Apache Kafka is a distributed messaging system that takes incoming streaming data from multiple systems and makes it available to other applications in real-time. Apache Kafka works by creating a queue of ordered data, then replicating the data across multiple machines so that there is no single point of failure, and making it available to what are referred to as publishers or consumers. Publishers are the clients that create the messages and add them to the Kafka queue, and consumers receive the messages based on their subscriptions.

Apache Spark is a parallel processing system that enables you to take data from systems such as Apache Kafka and transform and react to the data. Apache Kafka enables you to harness and save the data, and Apache Spark enables you to modify and process the data. When used together, Spark can ingest small batches or continuous streams of data from Kafka, and process it real time using what’s called structured streaming. When companies implement structured streaming they can use a single architecture to process batch data, real-time streaming data, or a combination of the two, which enables companies to up level their applications as they move from batch processing to include real-time processing, without having to learn, or implement different frameworks.

By using Apache Kafka and Apache Spark on Azure HDInsight, you can create this architecture in a matter of minutes, and are able to benefit from the scalability and high-availability of an online cloud provider.
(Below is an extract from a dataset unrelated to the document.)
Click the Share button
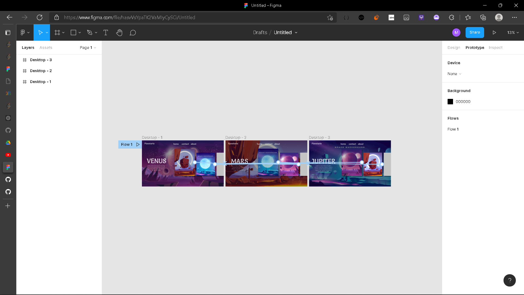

This also enables companies that have created on-premises Kafka and Spark applications to migrate these workloads to cloud more easily.

With your job as a Data Engineer in the banking industry, you need to be able to start process incoming streaming and batch data with very low latency, and you believe Apache Spark and Apache Kafka may be the right tools for the job.

Learning objectives

At the end of this module, you will:

  • Use HDInsight
  • Stream data with Apache Kafka
  • Describe spark structured streaming
  • Create a Kafka Spark architecture
  • Provision HDInsight to perform data transformations
  • Creat a Kafka producer
  • Stream Kafka data to a Jupyter Notebook
  • Replicate data to a secondary cluster